Review in the morning. Research from Microsoft shows that reviews done in the morning are completed faster and provide higher-quality feedback than reviews done in the afternoon. This makes intuitive sense because code review requires focused attention, and attention is a finite resource that depletes throughout the day.
Batch reviews. Instead of context-switching between your own work and reviews throughout the day, set aside a dedicated 30-60 minute block for reviewing PRs. This reduces the context-switching cost and lets you get through multiple reviews efficiently.
For a deeper dive on reducing review cycle time, see our article on how to reduce code review time.
Common Process Anti-Patterns
Even teams that practice code review can fall into patterns that undermine its value. Watch for these:
The Rubber Stamp. A reviewer who approves every PR within minutes without leaving any comments is not reviewing. They are performing a ritual. If a reviewer never has feedback, they are either not reading the code or the team’s bar is too low. Every PR, no matter how good, has something worth commenting on, even if it is a positive observation.

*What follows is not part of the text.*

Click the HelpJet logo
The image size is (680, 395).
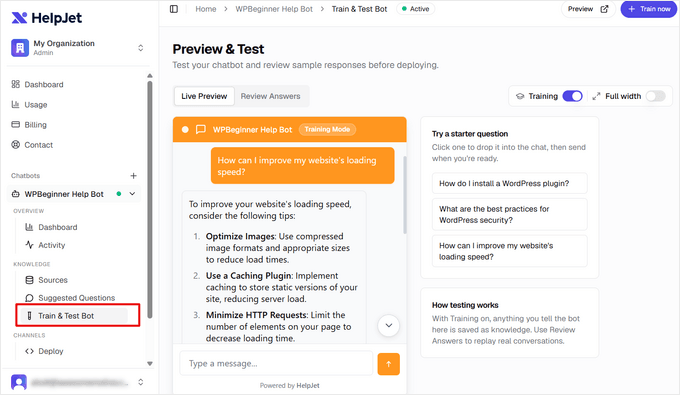click(46, 18)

The Gatekeeper. One senior engineer who blocks every PR with extensive feedback, insisting on their preferred approach for every decision. This creates a bottleneck, demoralizes the team, and teaches developers to write code for one person’s approval rather than for clarity and correctness. Review is collaborative, not authoritarian.
The Bikeshed. Named after Parkinson’s Law of Triviality, bikeshedding is when reviewers spend twenty minutes debating variable names while ignoring a race condition in the same file. Prioritize your feedback. Catch the bugs first, suggest the renames second.
The Marathon PR. A PR with 2,000+ lines of changes that has been open for a week, collected 47 comments, and gone through four rounds of revision. By the time it merges, the author and reviewers have lost context, and the changes may conflict with other work. If a PR is not mergeable within 2-3 rounds of review, something went wrong upstream. Either the change was too large, the design was not aligned, or the requirements were unclear.
The Ghost Review. A PR that sits in the review queue for days with no activity. No comments, no approval, no rejection. Just silence. This is often a sign that the team lacks clear expectations about review turnaround time, or that the reviewer queue is overloaded. Track your review response time and hold the team accountable.
The Post-Merge Review. “I’ll review it after it’s merged” is almost always a lie. Once code is merged and deployed, the urgency to review it disappears. Post-merge reviews should be reserved for genuine emergencies, not used as a routine shortcut.
Recognizing these anti-patterns is the first step to fixing them. If your team is struggling with any of these, bring it up in a retrospective and agree on specific process changes to address it. The next chapter gets hands-on: how to review a pull request effectively.
Frequently Asked Questions
What are the steps in a code review process?
The typical code review process involves: (1) the author creates a pull request with a clear description, (2) reviewers are assigned or self-select, (3) reviewers examine the code for correctness, style, and design, (4) reviewers leave comments and request changes, (5) the author addresses feedback and pushes updates, (6) reviewers approve the changes, and (7) the code is merged into the main branch.
Who should review code?
Ideally, at least one reviewer should be familiar with the area of code being changed (a 'code owner'), and one should be less familiar to provide a fresh perspective. Senior engineers don't always need to review junior code. Peer reviews at the same level are also valuable for knowledge sharing.
How many reviewers should a pull request have?
One to two reviewers is the sweet spot for most teams. Research from Microsoft and Google shows that the first reviewer catches the majority of issues, and the second adds marginal value. More than two reviewers rarely improves quality but significantly increases cycle time.